The melting of the Arctic permafrost would release powerful, greenhouses gases and a considerable amount of fearsome mercury as climate change gets worst.

The study, published in the journal Geophysical Research Letters, led by Paul Schuster, a hydrologist at the U.S. Geological Survey in Boulder, Colorado.

“This discovery is a game-changer,” Schuster said in a news release. “We’ve quantified a pool of mercury that had not been done previously, and the results have profound implications for better understanding the global mercury cycle.”

Washington Post reports that the researchers took cores from permafrost across Alaska and gauged the levels of mercury and extrapolated them to determine how much mercury is in the permafrost across the globe covering large areas of Canada, Russia, and other northern countries.

According to Kevin Schaefer, the study a co-author, the National Snow and Ice Data Center in Boulder, Colorado, added that the figure could represent the buildup of mercury during and since the last ice age. He further noted that as permafrost thaws in the future, some portion of this mercury will get released into the environment, with unknown impact to people and food supplies.

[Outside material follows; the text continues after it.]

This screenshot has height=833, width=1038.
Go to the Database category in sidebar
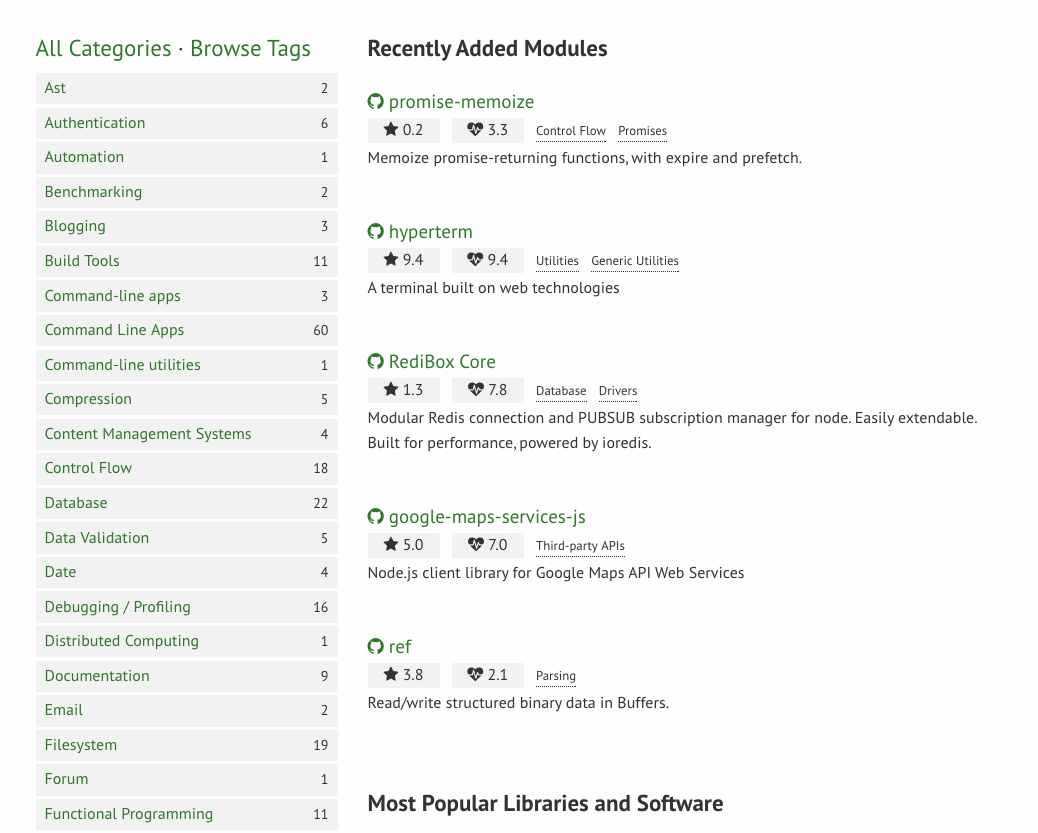coord(76,503)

The release of mercury into the atmosphere could affect the food supply such as fish species that would not be safe to eat. This implication could stress the ecosystem and impact the native people that rely on them for survival.

The mercury could be taken up by microorganisms and transformed into methylmercury. This form of mercury is a dangerous toxin that causes neurological effects in animals ranging from motor impairment to birth defects.

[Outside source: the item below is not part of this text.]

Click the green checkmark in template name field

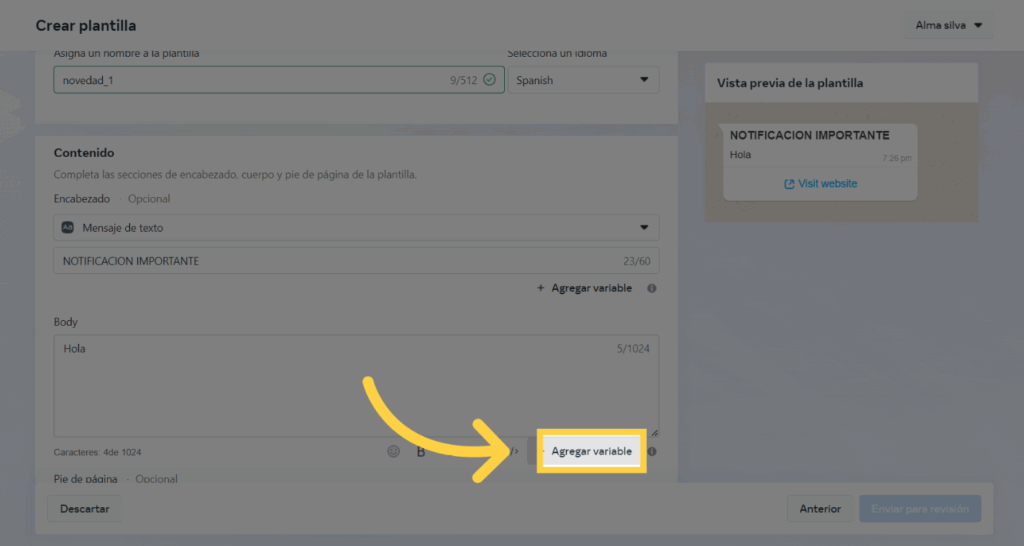click(489, 80)
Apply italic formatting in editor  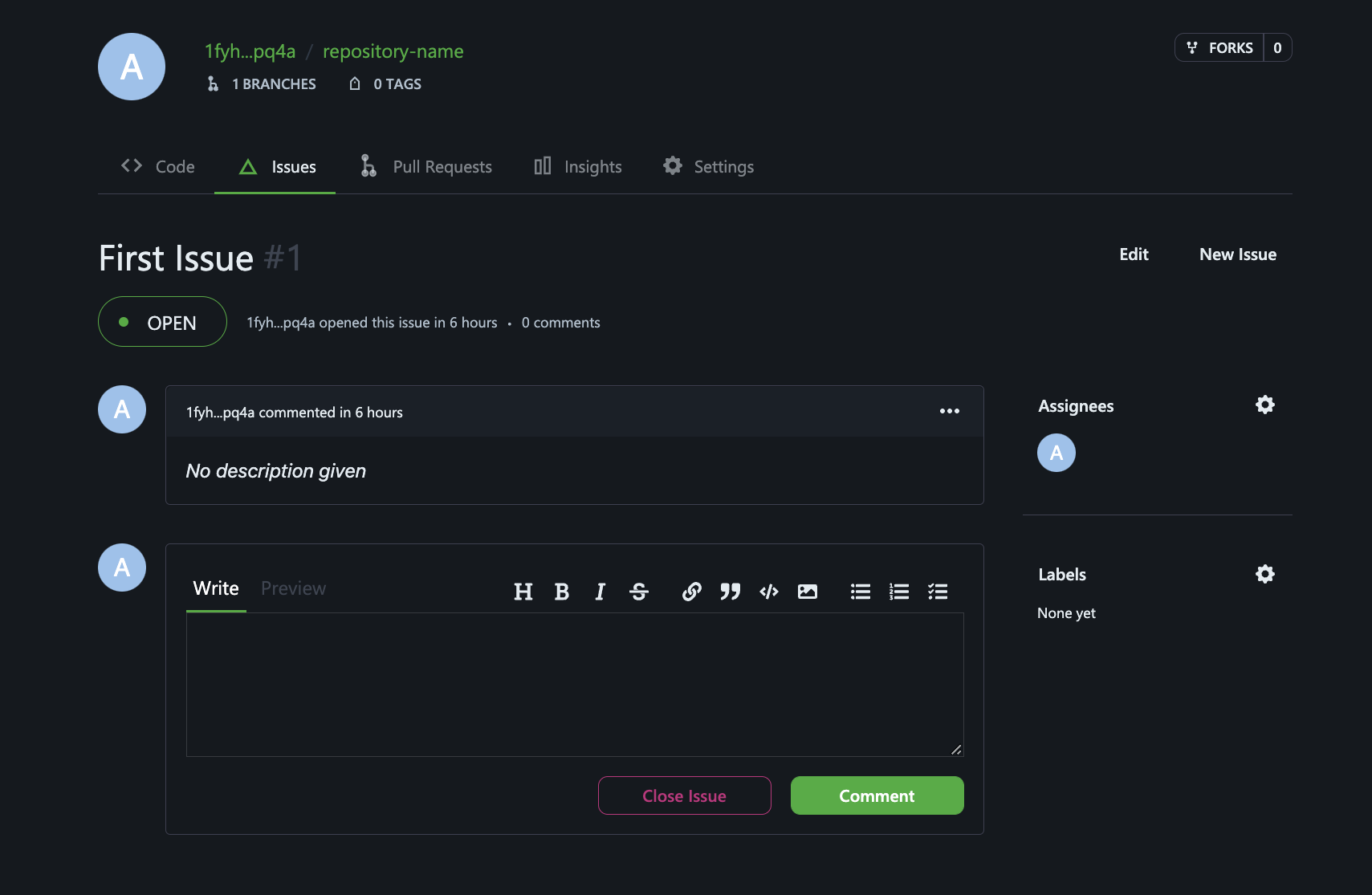pyautogui.click(x=600, y=592)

“There’s a significant social and human health aspect to this study,” said Steve Sebestyen, a research hydrologist at the USDA Forest Service in Grand Rapids, Minnesota, who was not involved with the new research. “The consequences of this mercury being released into the environment are potentially huge because mercury has health effects on organisms and can travel up the food chain, adversely affecting native and other communities.”

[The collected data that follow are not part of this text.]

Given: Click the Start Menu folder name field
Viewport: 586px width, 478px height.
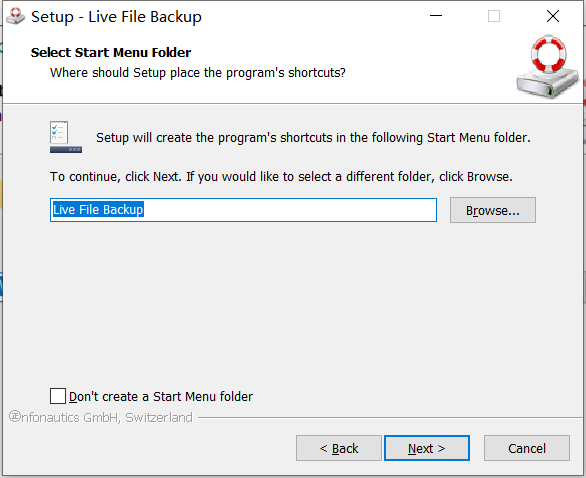Looking at the screenshot, I should pyautogui.click(x=243, y=210).
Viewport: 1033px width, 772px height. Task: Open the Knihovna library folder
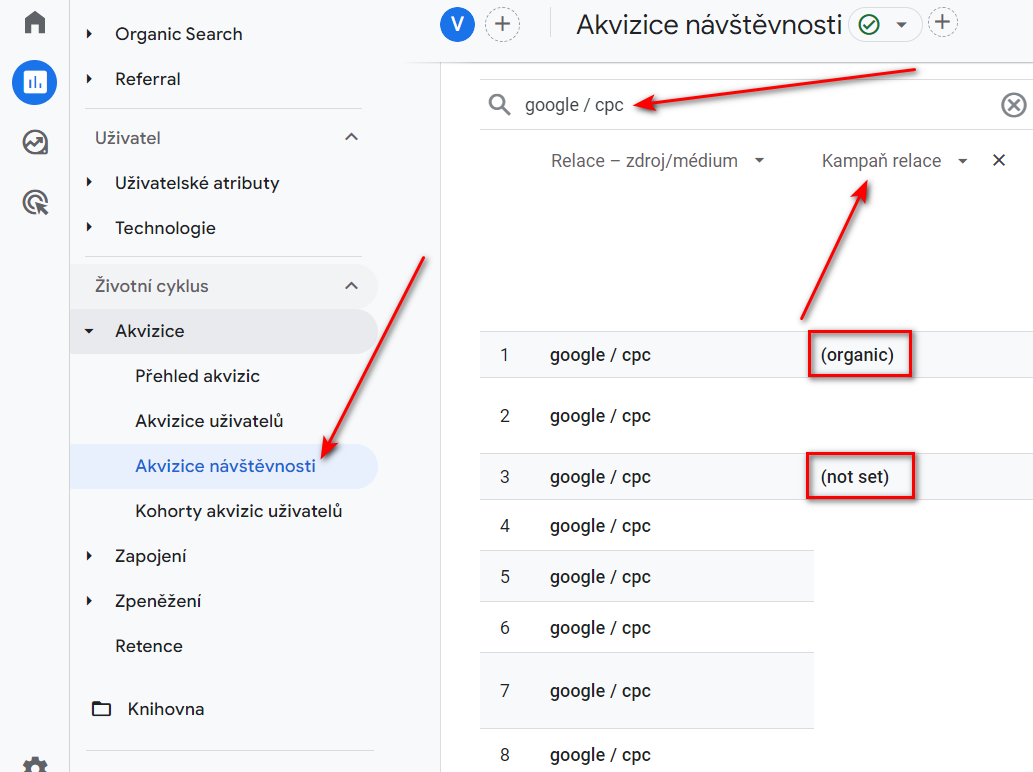pyautogui.click(x=165, y=709)
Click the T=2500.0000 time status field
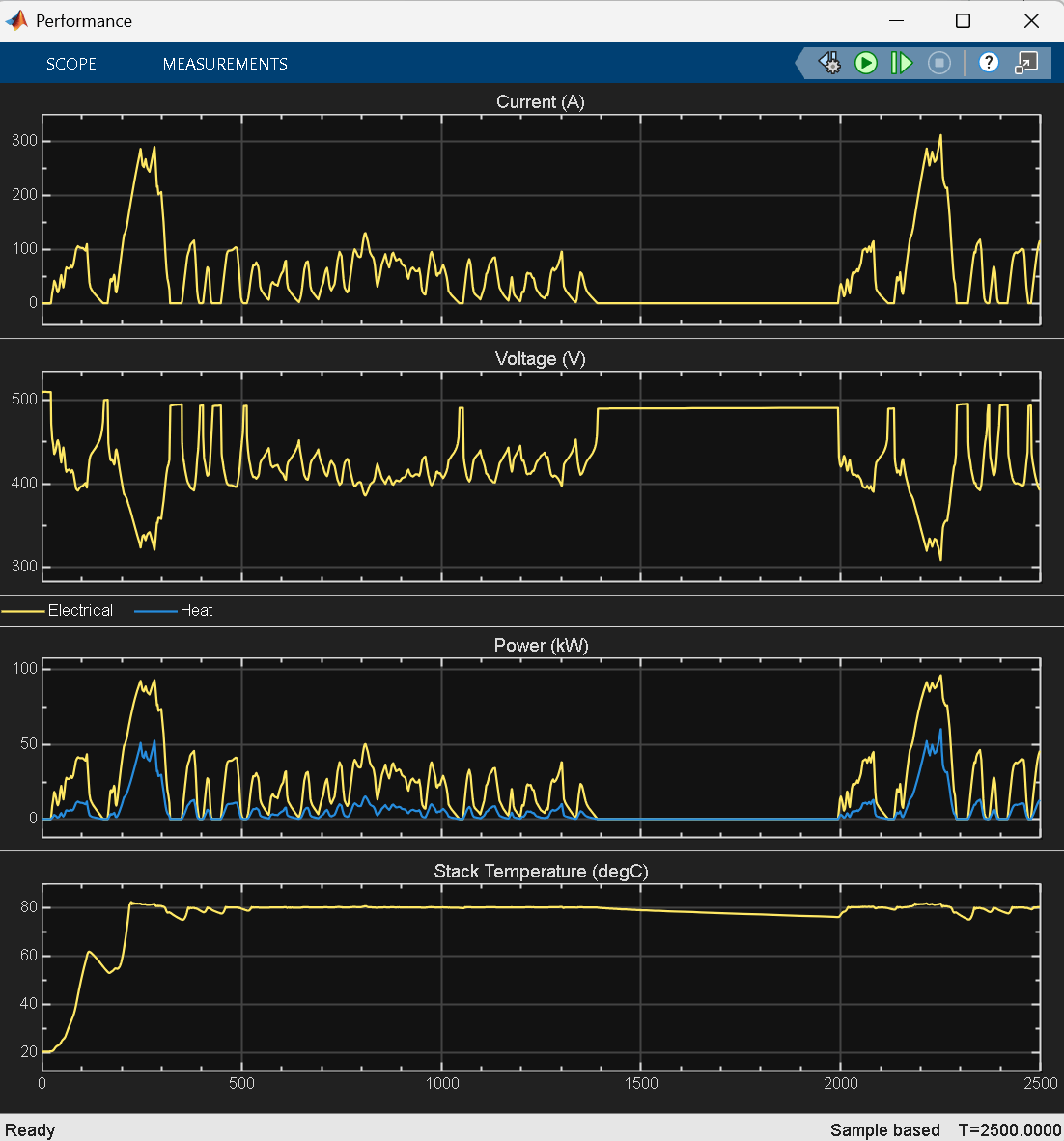 [x=1009, y=1130]

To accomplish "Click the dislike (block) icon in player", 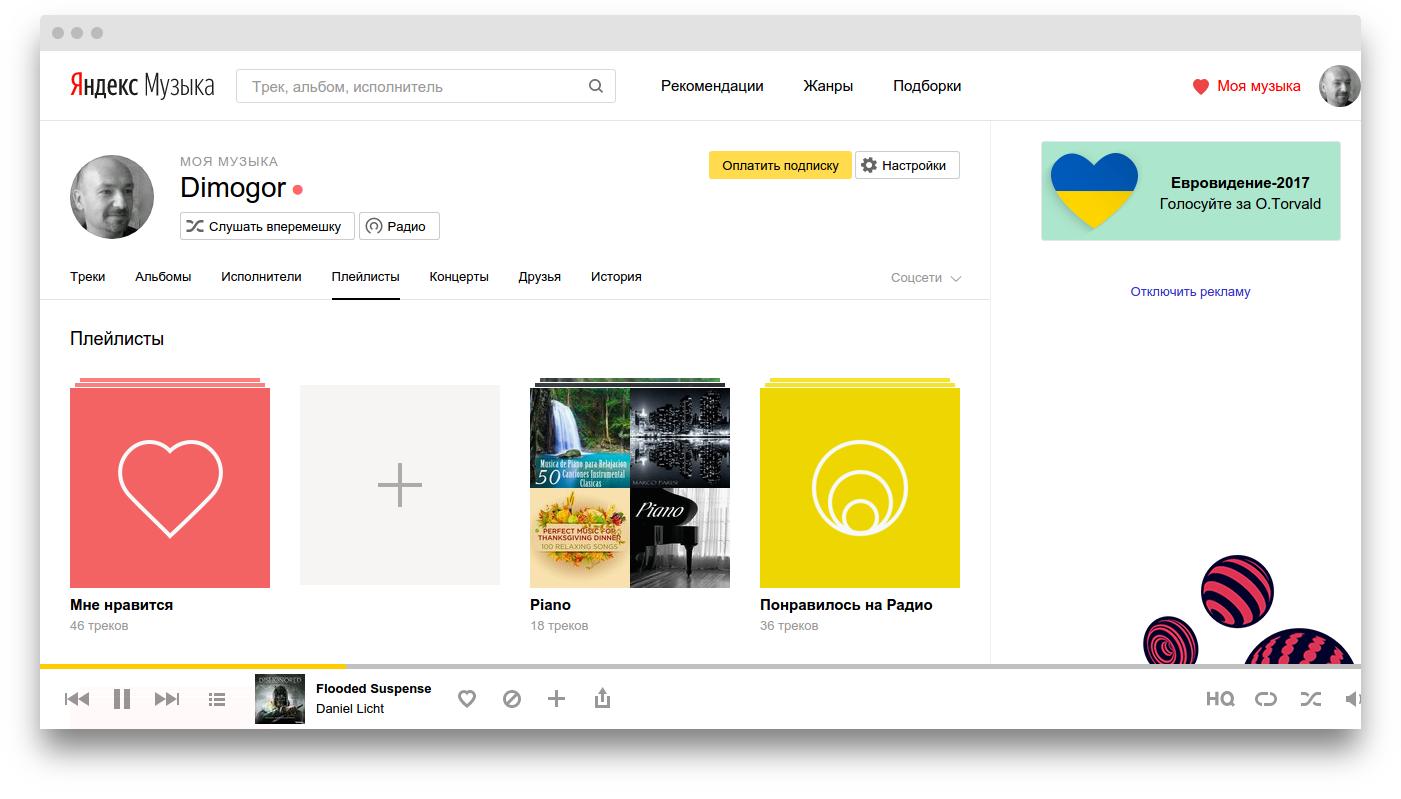I will pos(512,699).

Edda Mutter, science director for the Yukon River Inter-Tribal Watershed Council, said the new study demonstrates thawing permafrost could have grave consequences for local ecosystems and indigenous communities in the northern hemisphere.

“Rural communities in Alaska and other northern areas have a subsistence lifestyle, making them vulnerable to methylmercury contaminating their food supply,” Mutter said. “Food sources are important to the spiritual and cultural health of the natives, so this study has major health and economic implications for this region of the world.”